Aksi takdirde sonuçta sadece bir sürü beton yığını ortaya çıkar ama o içimizi
ısıtan, bizi birbirimize bağlayan insani sıcaklığı, o güzelim dokuyu yitiririz.
Bu yüzden şehirdeki her değişim, işte bu saydığımız önemli hususları merkeze
alarak hayata geçirilmeli.
Ama ne yazık
ki, birçok kentsel dönüşüm projesinde bu hayati detaylar çoğu zaman görmezden
geliniyor. O eski, samimi mahallelerin kendine özgü o güzelim ruhu kaybolup
gidiyor, yerini birbirinin aynı, sanki ruhsuz kutulara bırakıyor. Yeşil alanlar
bir anda betona dönüşüyor, komşuluk bağları zayıflıyor, insanlar adeta
birbirine yabancılaşıyor. Sanki kentler, biz insanların yaşam alanı olmaktan
çıkıp, devasa birer yatırım aracına dönüşüyor gibi. Oysa bir şehrin asıl gücü,
işte o sıcacık insan ilişkilerinde, o mahalledeki o eşsiz kültürel yapısında
saklı. Kentsel dönüşüm dediğimiz şey, sadece yeni binalar dikmekten ibaret
olmamalı; o binaların etrafındaki sosyal hayatı, o güzelim insan ilişkilerini
de yeniden yeşertmek, inşa etmek olmalı.
Kentsel
dönüşümün en önemli noktası bence şu: Sadece eski binaları yıkıp yenilerini
yapmakla iş bitmiyor. Esas hedef, o bölgedeki insanların arasındaki bağı daha
da kuvvetlendirmek, kültürel zenginliklerimize sahip çıkmak, doğayı da
düşünerek, çevreye zarar vermeyen yapılar ortaya koymak olmalı. Mesela
"yerinde dönüşüm" gibi fikirlerle, o mahallede yaşayanların bu işin
tam da içinde olmasını sağlamak, onların neye ihtiyacı var, ne hayal ediyorlar,
bunları en başa yazmak çok değerli. Mahalle sakinlerinin sesini dinleyerek,
sadece binaları yenilemekle kalmayıp, o insanların arasındaki sıcaklığı,
kültürel değerlerini de koruyup güçlendirecek bir değişim yaratabiliriz.
Bir şehirde
dönüşümün gerçekten hakkını vermek için, ekonomik tarafını da es geçmemek
lazım; sonuçta kentsel dönüşüm dediğimiz olay, bulunduğu yerin ekonomik
değerini de yukarıya çekebiliyor. Eskimiş mahalleler, bakımsız, değeri düşmüş
alanlar olabilir. Ancak bu alanların yenilenmesi, emlak değerlerini yükseltir
ve bölgeyi daha çekici hale getirir. Ticaretin canlanması, iş imkanlarının
artması, küçük esnafın desteklenmesi gibi ekonomik fırsatlar ortaya çıkabilir.
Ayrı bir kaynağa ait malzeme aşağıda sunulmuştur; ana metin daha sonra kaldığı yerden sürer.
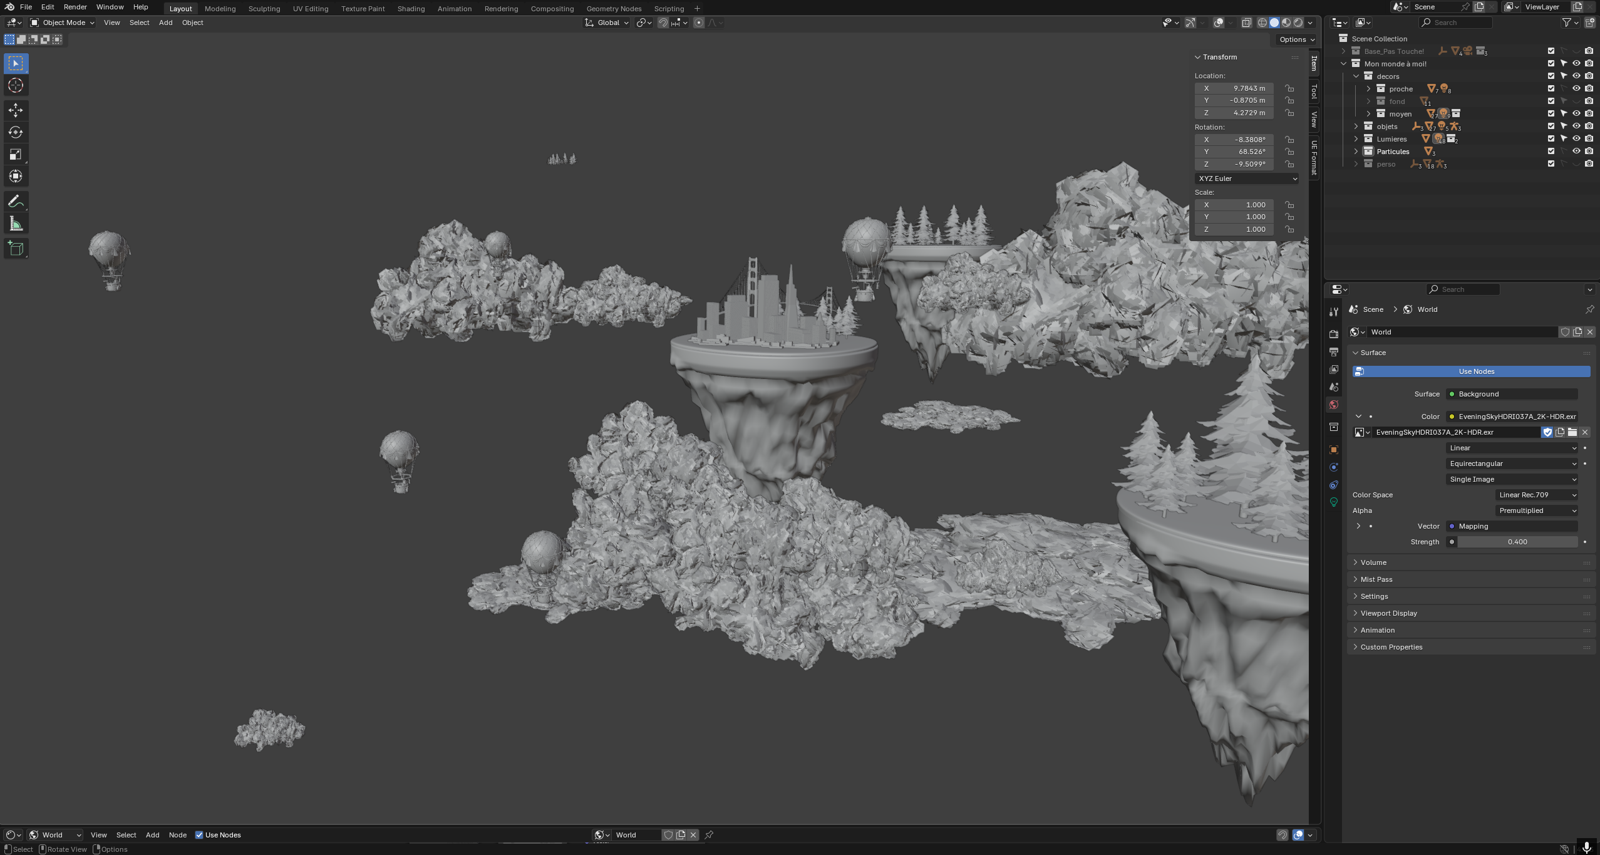1600x855 pixels.
Task: Select the Scale tool
Action: pos(16,154)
Böylece şehrin ekonomisi sadece yeni binalarla değil, etrafındaki iş yerleri ve
ticaretle de güçlenir.
Dönüşümün
bir de şöyle hoş bir yanı var: Ulaşım ve altyapı işleriyle bir araya
geldiğinde, şehre genel olarak yayılan bir enerji katıyor. Düşünsenize, yeni
yapılan evlerle birlikte şehrin altyapısı da güzelleşiyor, ulaşım rahatlıyor.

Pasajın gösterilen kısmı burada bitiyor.